SOURCE DATA —
· · ·
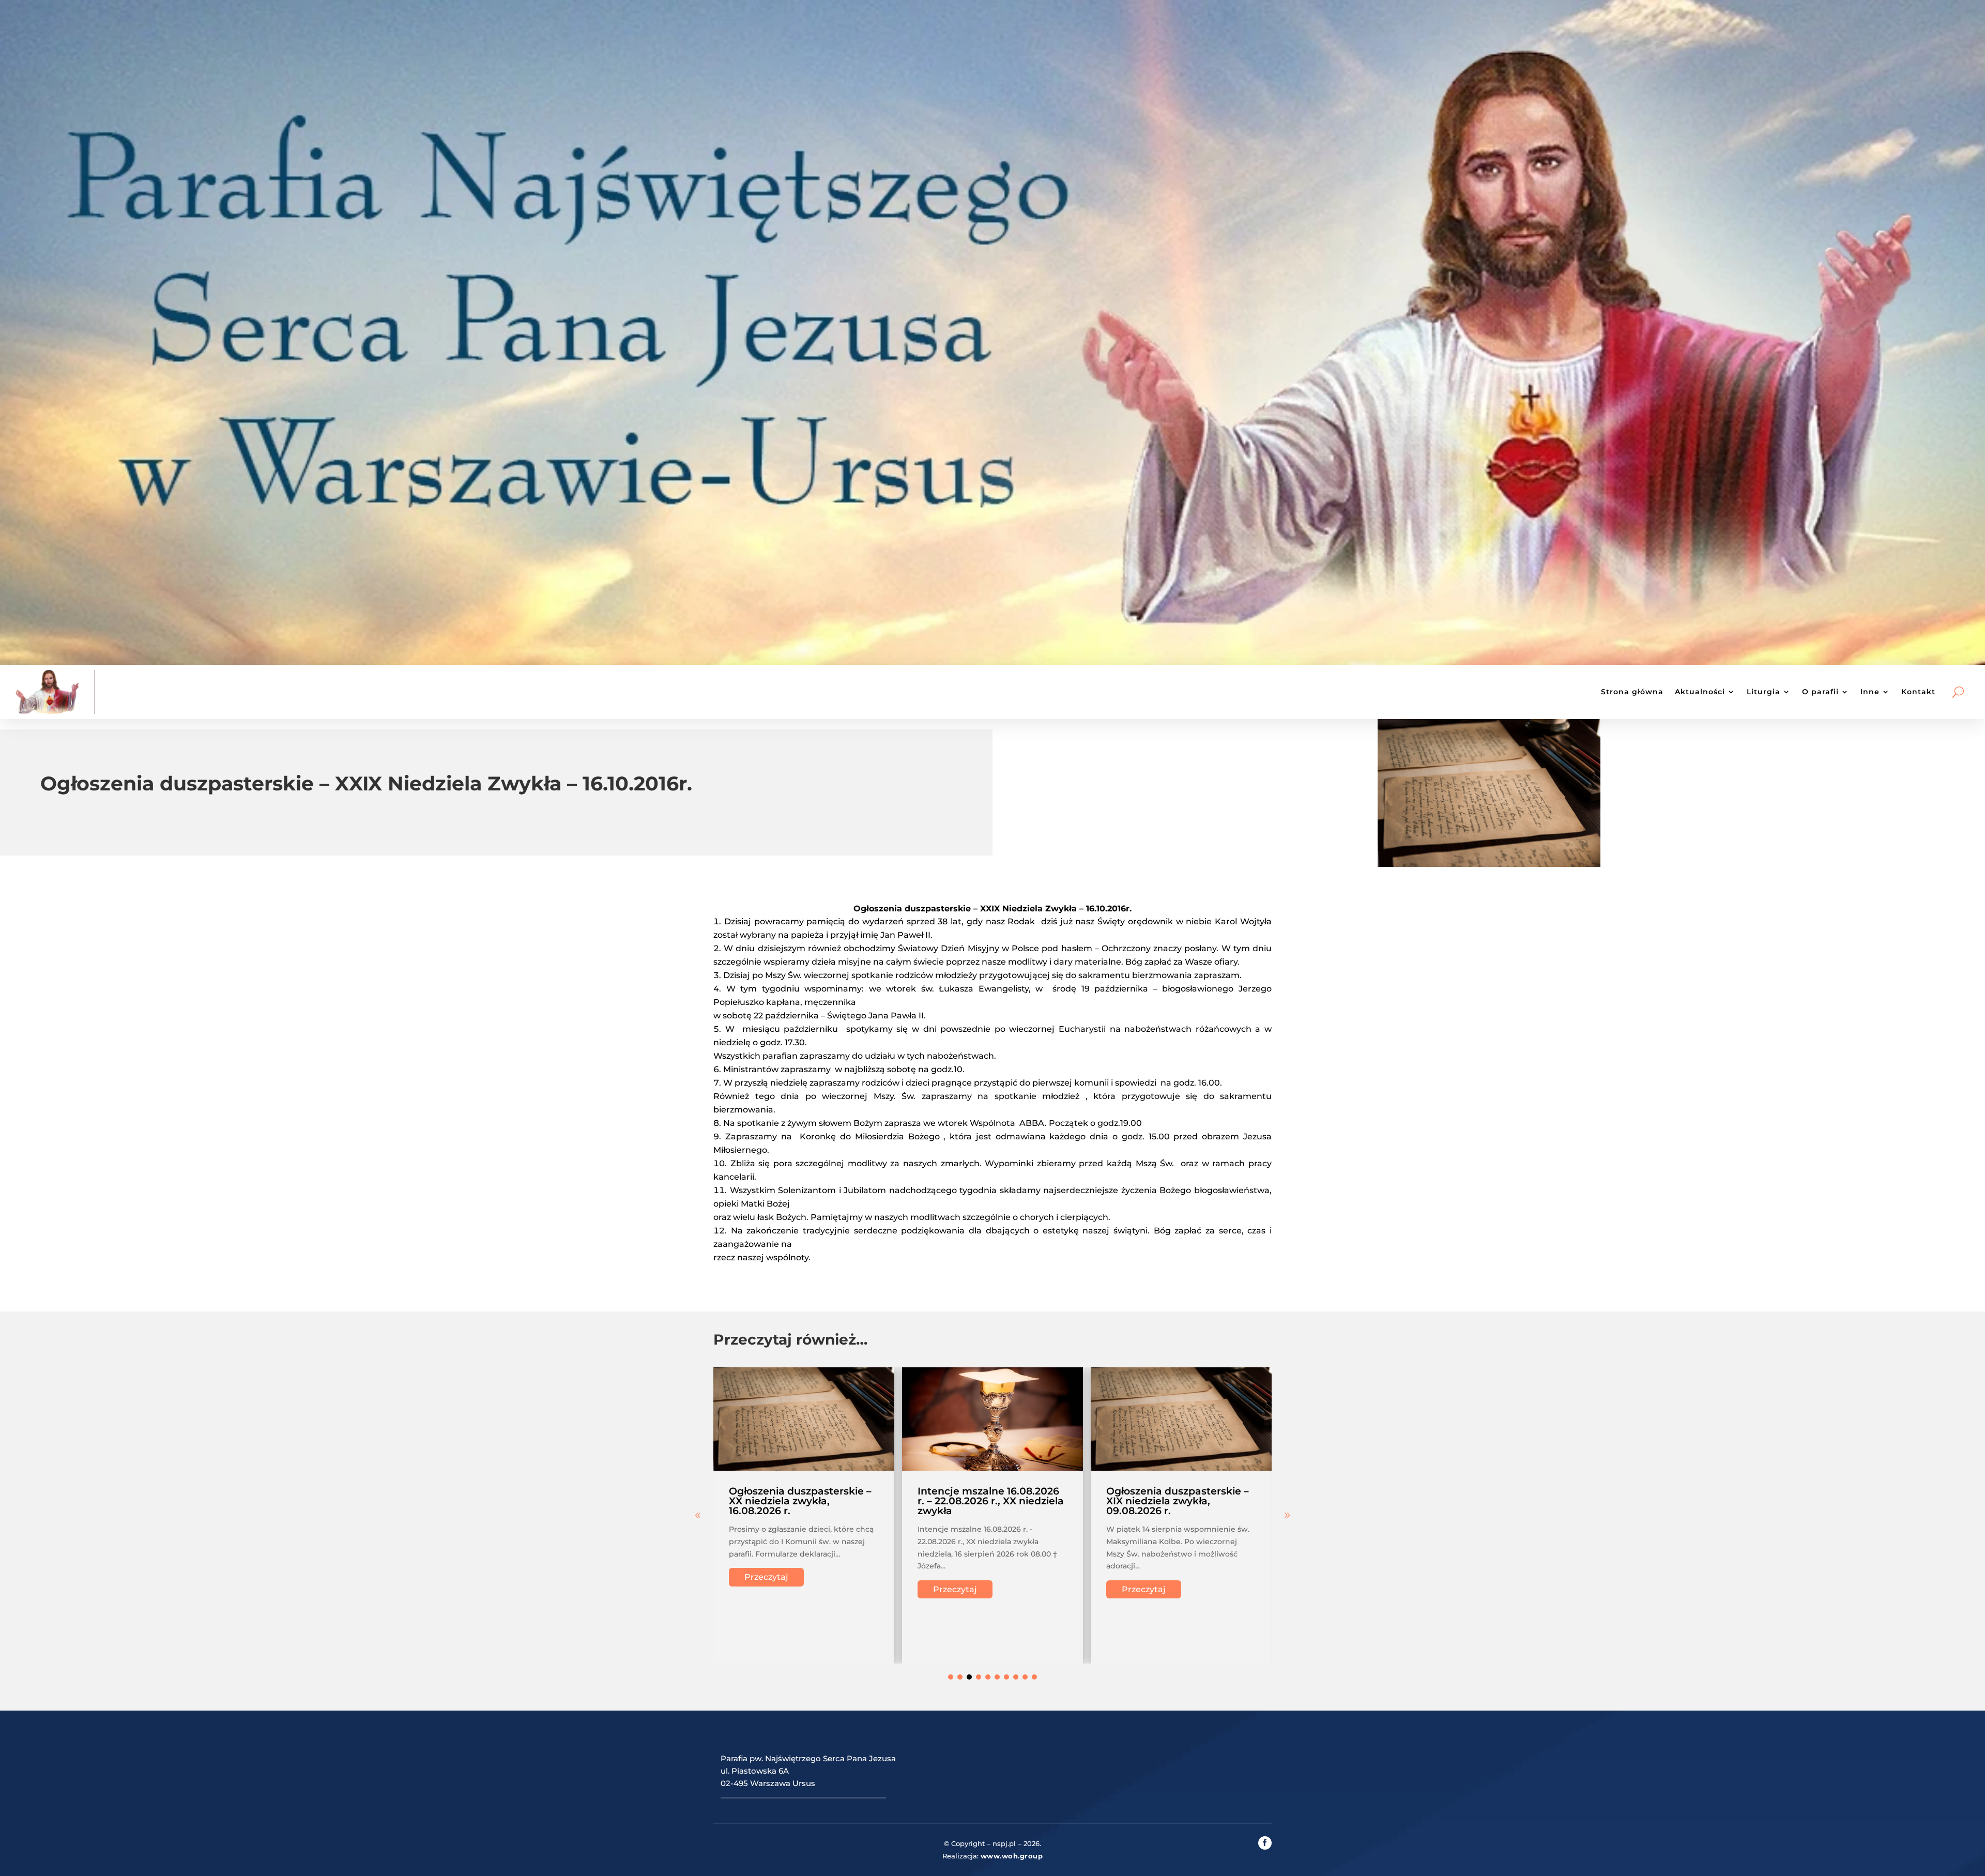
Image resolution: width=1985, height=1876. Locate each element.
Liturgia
· · ·
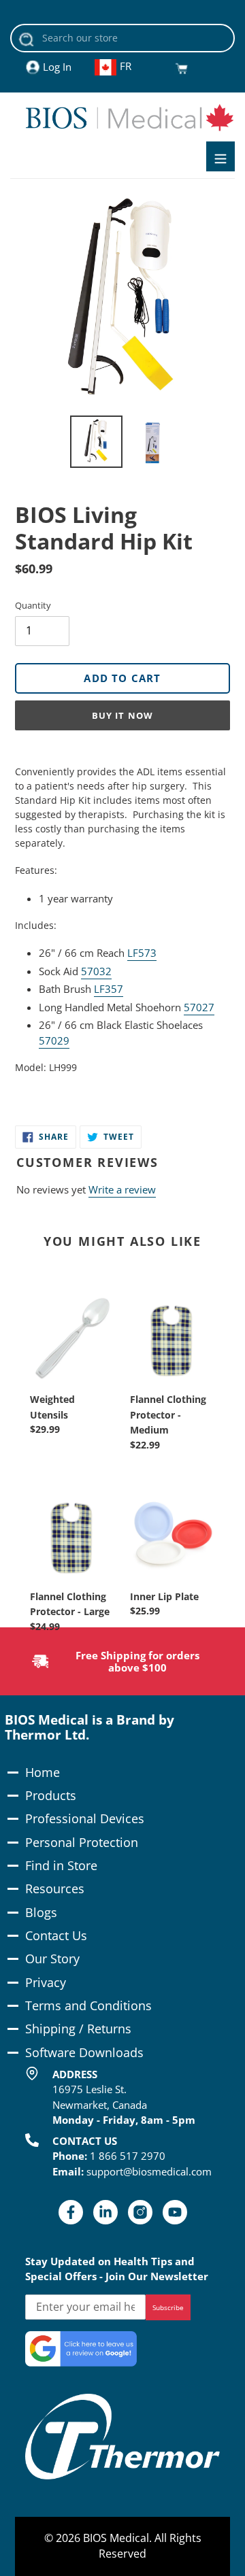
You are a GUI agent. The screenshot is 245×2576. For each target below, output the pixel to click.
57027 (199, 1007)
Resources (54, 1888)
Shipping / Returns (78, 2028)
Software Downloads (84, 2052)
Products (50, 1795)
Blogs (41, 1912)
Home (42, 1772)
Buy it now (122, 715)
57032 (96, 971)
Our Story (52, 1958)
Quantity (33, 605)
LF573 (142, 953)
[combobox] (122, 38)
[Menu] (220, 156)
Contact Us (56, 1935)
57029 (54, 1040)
· · ·
EXERCISE PROMPT — Working from the material above, retype exactly the lines from the one with "Blogs (41, 1912)" through the one with "57029 (54, 1040)", both included, and only those lines.

RESPONSE —
Blogs (41, 1912)
Home (42, 1772)
Buy it now (122, 715)
57032 (96, 971)
Our Story (52, 1958)
Quantity (33, 605)
LF573 (142, 953)
[combobox] (122, 38)
[Menu] (220, 156)
Contact Us (56, 1935)
57029 (54, 1040)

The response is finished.